Суть задания: Каким способом отравитель убивает короля в пантомиме, описанной во фрагменте о «Мышеловке» из «Гамлета»?

Исходный фрагмент:
===============
Центральным эпизодом третьего акта является «Мышеловка» — та пьеса в пьесе, которую разыгрывают заезжие актеры по заказу Гамлета перед новым королем и его почти столь же новой супругой — матерью Гамлета и женой покойного монарха. Этот опыт, как и всякий следственный эксперимент, вторичен по отношению к действительным событиям (вдобавок вторичен в таком же смысле «театр в театре»). Гамлет подозревает, что новый король в «соавторстве» с нынешней своей супругой убил его отца, и реконструирует сцену убийства в виде такой пантомимы:
«Входят актеры — король и королева; весьма нежно королева обнимает его, а он ее, она становится на колени и делает ему знаки уверения. Он поднимает ее и склоняет голову ей на плечо; ложится на цветущий дерн; она, видя, что он уснул, покидает его. Вдруг входит человек, снимает с него корону, целует ее, вливает яд в уши королю и уходит. Возвращается королева, застает короля мертвым и разыгрывает страстное действие. Отравитель, с двумя или тремя безмолвными, входит снова, делая вид, что скорбит вместе с нею. Мертвое тело уносят прочь. Отравитель улещивает королеву дарами; сначала она как будто недовольна и несогласна, но наконец принимает его любовь».
===============
Перечень пунктов:
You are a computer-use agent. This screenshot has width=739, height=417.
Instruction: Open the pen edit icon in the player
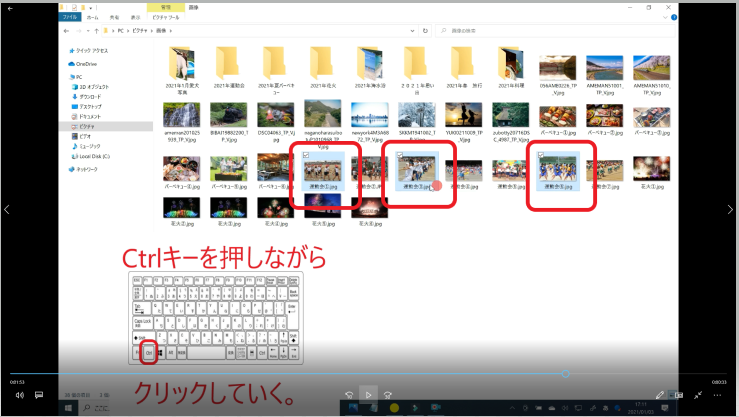(660, 396)
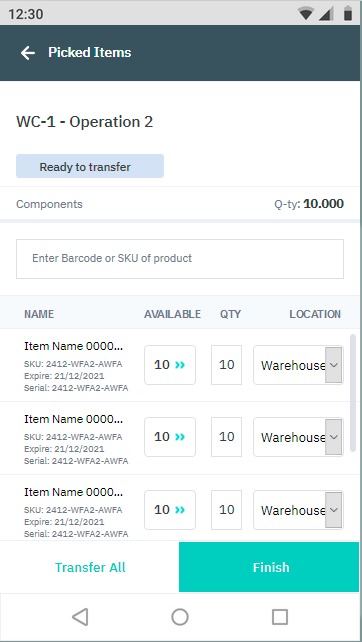Open the first item's Warehouse location dropdown
Screen dimensions: 362x642
pos(298,365)
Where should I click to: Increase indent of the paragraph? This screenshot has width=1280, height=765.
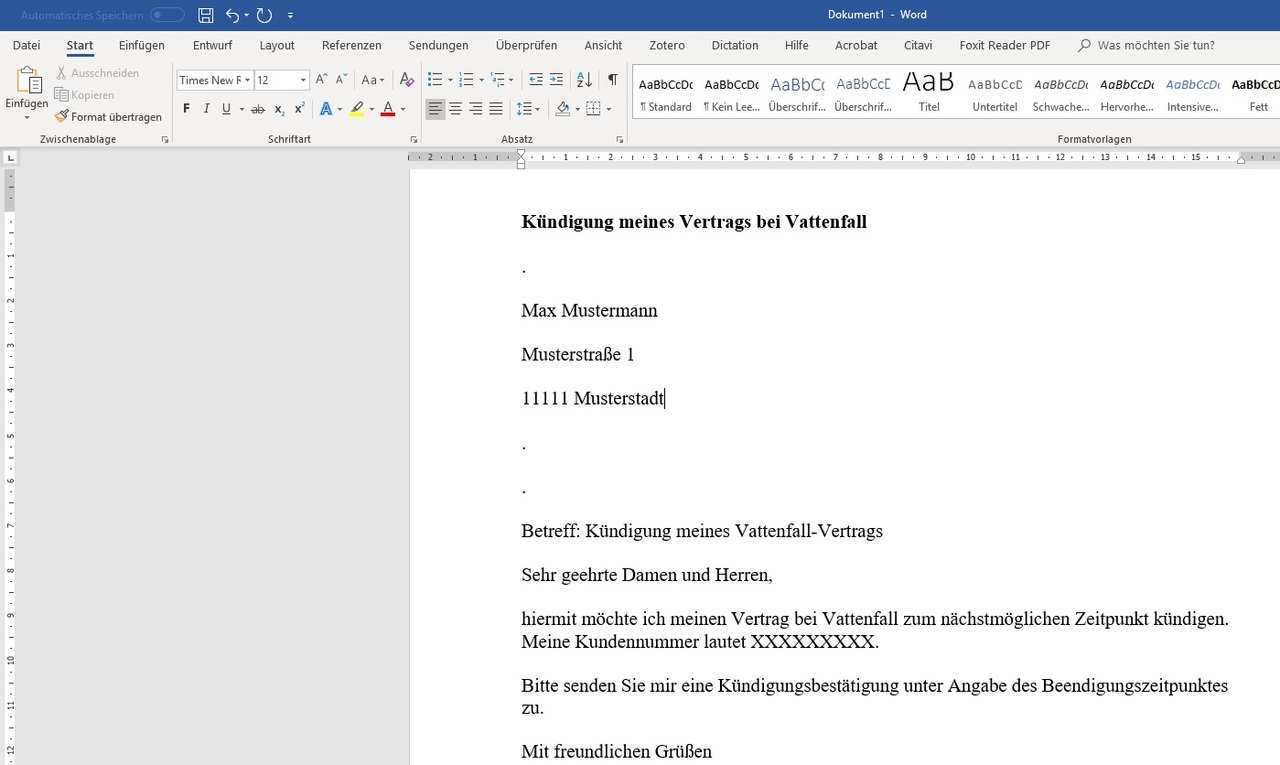(x=556, y=80)
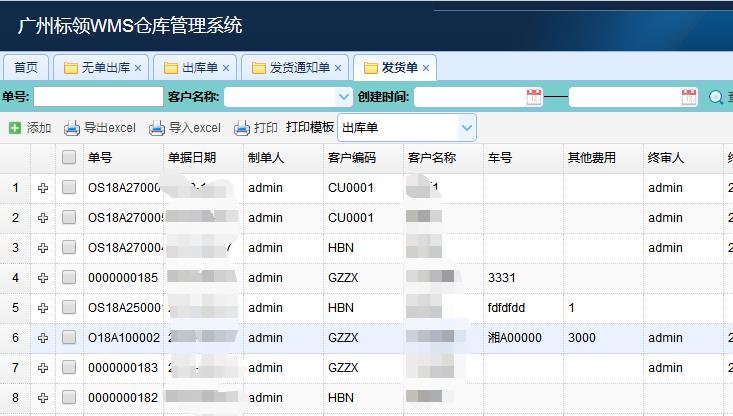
===============
Ответ к задаче: Он вливает яд в уши королю.